Figure 6: The new design of the SAP Design Guild
allows for font scaling (the top image demonstrates the font scale set to smallest,
the middle image shows the font scale set to middle, and the bottom image has
the font scale set to largest)
As the SAP Design Guild is a stage for accessing design and usability cookbooks, and guidelines, we had to decide on the integration of the frame-based layout of these cookbooks and guidelines. In order to maintain the frameless design of the new Design Guild, we decided to let the frame-based guidelines and cookbooks appear in a separate window.
Finally, all images are endowed with meaningful, "speaking" alternative texts (see figure 7).
Figure 7: The image of the SAP Design Guild logo
with a "speaking" text
We also replaced all repetitive links such as "Read more" with complete and meaningful links (see figure 8), and the language definition is set to English. Last but not least, titles are now defined by structural tags and can be recognized as titles by support tools such as Jaws.
Figure 8: Repetitive links such as "Read more" were
replaced by meaningful, "speaking" ones
We just started the process of making the Design Guild accessible, and we know that there are still many problems to be fixed and much work to be done. At the moment we are designing a linear sitemap, and we are working on providing more header elements and text descriptions for better identifying screen elements especially in tables. Since we - the Design Guild team - are all too human, we have probably overlooked and ignored some possibilities of improving the accessibility of the Design Guild. If you should discover any of them on our site, please be so kind and let us know by emailing your suggestions to sapdesignguild@sap.com.

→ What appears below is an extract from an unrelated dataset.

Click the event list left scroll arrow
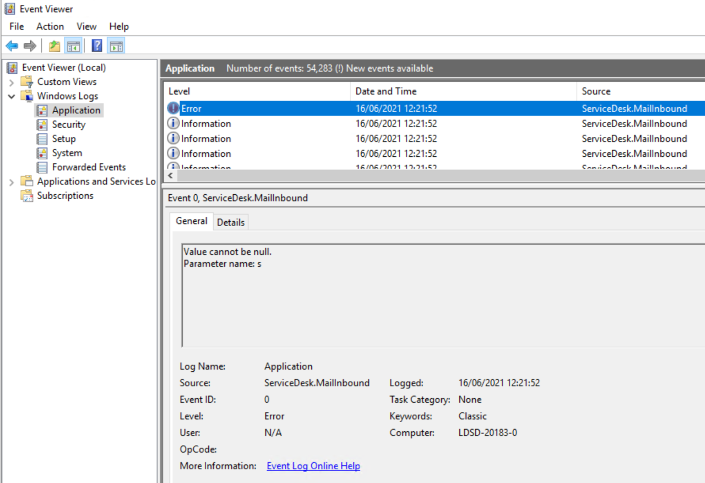Screen dimensions: 705x483 click(171, 176)
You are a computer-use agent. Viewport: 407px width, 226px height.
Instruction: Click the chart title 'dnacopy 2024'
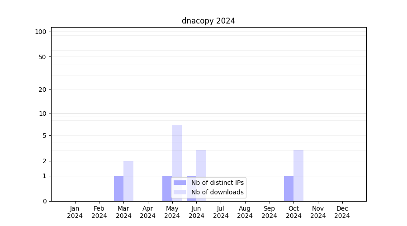(208, 21)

Our many thanks go out to Alexander Kuban for being our first test person for the old design, showing us the behavior of a visually impaired user who is being confronted with a new Website. Moreover we are deeply indebted to Joëlle Carignan from the User Experience Group of SAP Labs for testing the old as well as the new design of the SAP Design Guild with different tools such as Bobby, Jaws, and Insight 508, and sending detailed recommendations for improvement to us.